Tell Laura I Love Her (Dile a Laura que la quiero) is a 1995 romantic comedy film directed by José Miguel Juárez. It stars Jorge Perugorría and Ana Álvarez.

== Plot ==
Record-company producer Jorge and photographer Laura are a couple. Conflict arises when the Jorge cheats on Laura with his workmate Estrella.
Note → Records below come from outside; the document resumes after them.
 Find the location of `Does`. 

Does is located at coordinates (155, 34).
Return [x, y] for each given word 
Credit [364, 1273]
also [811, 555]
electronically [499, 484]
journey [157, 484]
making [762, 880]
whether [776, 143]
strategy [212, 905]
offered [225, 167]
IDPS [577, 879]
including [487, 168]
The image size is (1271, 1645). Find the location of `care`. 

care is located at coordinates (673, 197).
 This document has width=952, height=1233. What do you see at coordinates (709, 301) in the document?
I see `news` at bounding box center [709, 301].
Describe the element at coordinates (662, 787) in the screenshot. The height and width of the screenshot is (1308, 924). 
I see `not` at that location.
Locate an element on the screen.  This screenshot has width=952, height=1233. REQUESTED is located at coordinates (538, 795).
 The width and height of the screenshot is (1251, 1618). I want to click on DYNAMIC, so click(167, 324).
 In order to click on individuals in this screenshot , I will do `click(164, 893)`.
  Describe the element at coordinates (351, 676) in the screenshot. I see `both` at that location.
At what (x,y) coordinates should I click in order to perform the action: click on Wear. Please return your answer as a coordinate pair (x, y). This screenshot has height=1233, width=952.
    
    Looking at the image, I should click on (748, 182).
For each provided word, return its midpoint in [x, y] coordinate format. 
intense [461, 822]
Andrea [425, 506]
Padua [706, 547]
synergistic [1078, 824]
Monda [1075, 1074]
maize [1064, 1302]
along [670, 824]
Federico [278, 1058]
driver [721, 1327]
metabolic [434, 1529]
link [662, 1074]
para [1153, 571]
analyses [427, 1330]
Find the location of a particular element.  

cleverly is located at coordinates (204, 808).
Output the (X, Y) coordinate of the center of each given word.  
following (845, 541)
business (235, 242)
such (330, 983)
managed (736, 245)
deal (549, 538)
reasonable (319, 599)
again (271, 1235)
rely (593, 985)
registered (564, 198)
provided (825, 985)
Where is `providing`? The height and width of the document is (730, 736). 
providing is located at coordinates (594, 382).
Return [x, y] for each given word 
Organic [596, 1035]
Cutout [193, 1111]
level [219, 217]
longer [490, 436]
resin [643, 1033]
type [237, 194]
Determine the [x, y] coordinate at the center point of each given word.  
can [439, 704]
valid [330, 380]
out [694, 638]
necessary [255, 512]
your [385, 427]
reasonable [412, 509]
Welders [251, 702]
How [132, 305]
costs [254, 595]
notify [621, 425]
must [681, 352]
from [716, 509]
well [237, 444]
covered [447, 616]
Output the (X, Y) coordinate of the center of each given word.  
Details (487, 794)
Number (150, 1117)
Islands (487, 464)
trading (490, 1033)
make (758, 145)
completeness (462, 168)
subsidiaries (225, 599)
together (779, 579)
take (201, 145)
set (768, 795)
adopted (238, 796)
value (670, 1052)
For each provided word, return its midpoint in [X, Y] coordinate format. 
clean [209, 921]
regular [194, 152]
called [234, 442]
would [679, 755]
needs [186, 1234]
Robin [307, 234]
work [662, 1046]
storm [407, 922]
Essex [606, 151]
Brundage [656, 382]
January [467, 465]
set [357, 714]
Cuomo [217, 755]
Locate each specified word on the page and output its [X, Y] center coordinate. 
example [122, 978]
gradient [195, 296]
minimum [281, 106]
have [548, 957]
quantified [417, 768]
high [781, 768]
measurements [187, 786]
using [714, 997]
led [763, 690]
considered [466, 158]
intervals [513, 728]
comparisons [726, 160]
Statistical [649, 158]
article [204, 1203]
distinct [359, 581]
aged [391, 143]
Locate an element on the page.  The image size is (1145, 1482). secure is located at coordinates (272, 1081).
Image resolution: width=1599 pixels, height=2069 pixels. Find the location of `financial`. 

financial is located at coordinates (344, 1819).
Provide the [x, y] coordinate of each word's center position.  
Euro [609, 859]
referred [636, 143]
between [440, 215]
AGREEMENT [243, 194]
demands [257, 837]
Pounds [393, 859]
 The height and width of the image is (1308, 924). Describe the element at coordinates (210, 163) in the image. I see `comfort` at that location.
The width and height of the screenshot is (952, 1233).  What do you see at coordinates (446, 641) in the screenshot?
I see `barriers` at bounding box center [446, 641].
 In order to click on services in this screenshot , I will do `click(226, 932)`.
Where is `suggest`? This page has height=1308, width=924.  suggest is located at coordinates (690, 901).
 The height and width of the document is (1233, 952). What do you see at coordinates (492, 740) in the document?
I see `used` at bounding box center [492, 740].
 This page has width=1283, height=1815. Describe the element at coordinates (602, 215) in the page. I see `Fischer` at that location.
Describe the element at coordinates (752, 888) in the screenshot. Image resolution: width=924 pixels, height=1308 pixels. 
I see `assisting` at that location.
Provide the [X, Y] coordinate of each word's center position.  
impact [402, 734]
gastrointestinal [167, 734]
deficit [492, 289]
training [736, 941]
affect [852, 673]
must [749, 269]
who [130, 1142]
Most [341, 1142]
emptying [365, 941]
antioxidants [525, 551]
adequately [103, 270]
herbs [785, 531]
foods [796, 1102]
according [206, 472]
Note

Jorge tries to win Laura back.

== Production ==
The film is a Spanish-Argentine co-production by Cartel and Aleph Producciones with the participation of Antena 3 TV and Canal+.

== Release ==
Tell Laura I Love Her was released theatrically in Spain on 25 August 1995, and in Argentina on 6 February 1997.

== Reception ==
Al Goodman of The International Herald Tribune found the joy of the film in "a fast start, some genuinely funny vignettes and the mastery of leading actor Jorge Perugorría", citing otherwise as the element dragging down the film a "weak script that slips into a trite ending".

Luis Martínez of El País wrote that "without complications and with cleanliness, the director achieves a piece that, if not rounded, at least rolls, which is what matters".